Given a binary tree, determine if it is height-balanced. **NOTE**: a balanced binary tree is defined as the following:

a binary tree in which the left and right subtrees of every node differ in height by no more than 1.

We can use **Divide and Conquer** method on this question. The solution is shown as below:

```
public boolean isBalanced(TreeNode root) {
if(root == null){
return true;
}
int left = depth(root.left);
int right = depth(root.right);
return Math.abs(left - right) <= 1 && isBalanced(root.left) && isBalanced(root.right);
}
private int depth(TreeNode root){
if(root == null){
return 0;
}
return Math.max(depth(root.left), depth(root.right)) + 1;
}
```

We need to make sure the height difference between left and right node is __no more than 1__. This is not a very optimal solution because it bascially checks every single node to make sure the height is balanced. The overall runtime is O(n^{2}).
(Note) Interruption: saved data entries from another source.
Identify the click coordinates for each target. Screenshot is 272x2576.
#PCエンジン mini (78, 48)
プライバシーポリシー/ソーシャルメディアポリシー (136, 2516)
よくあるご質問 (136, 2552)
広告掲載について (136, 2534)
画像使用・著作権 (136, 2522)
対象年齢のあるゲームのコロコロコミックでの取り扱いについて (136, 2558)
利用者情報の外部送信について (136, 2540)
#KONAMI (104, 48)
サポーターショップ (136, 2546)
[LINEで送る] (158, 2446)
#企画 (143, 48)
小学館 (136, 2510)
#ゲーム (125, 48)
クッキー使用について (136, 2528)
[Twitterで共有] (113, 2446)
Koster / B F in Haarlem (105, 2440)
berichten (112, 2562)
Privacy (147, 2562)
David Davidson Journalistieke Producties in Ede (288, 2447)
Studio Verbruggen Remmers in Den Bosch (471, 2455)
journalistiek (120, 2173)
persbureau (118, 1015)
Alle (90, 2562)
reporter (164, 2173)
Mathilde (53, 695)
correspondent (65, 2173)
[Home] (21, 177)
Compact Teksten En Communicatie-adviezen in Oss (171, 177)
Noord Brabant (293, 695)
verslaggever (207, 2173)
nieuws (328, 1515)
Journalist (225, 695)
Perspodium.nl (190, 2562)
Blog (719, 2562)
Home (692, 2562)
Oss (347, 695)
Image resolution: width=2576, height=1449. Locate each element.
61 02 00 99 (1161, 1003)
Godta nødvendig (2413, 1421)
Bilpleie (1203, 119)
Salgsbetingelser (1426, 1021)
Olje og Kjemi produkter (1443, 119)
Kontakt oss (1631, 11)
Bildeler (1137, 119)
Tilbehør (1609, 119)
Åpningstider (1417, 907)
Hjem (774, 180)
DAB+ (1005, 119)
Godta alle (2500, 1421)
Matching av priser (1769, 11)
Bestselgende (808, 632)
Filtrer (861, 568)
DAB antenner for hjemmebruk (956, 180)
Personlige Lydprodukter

There is another method provided by jiuzhang.com which uses `ResultType`

to hold the `isBalanced`

and `maxDepth`

variables.

```
class ResultType {
public boolean isBalanced;
public int maxDepth;
public ResultType(boolean isBalanced, int maxDepth) {
this.isBalanced = isBalanced;
this.maxDepth = maxDepth;
}
}
public class Solution {
public boolean isBalanced(TreeNode root) {
return helper(root).isBalanced;
}
private ResultType helper(TreeNode root) {
if (root == null) {
return new ResultType(true, 0);
}
ResultType left = helper(root.left);
ResultType right = helper(root.right);
// subtree not balance
if (!left.isBalanced || !right.isBalanced) {
return new ResultType(false, -1);
}
// root not balance
if (Math.abs(left.maxDepth - right.maxDepth) > 1) {
return new ResultType(false, -1);
}
return new ResultType(true, Math.max(left.maxDepth, right.maxDepth) + 1);
}
}
```

Set the `ResultType`

to (false, -1) when the left or right tree is not balanced or the max depth is greater than 1.

So, which one is easier to learn? Well, it doesn't really matter as long as you get the gist of it! Good luck coding!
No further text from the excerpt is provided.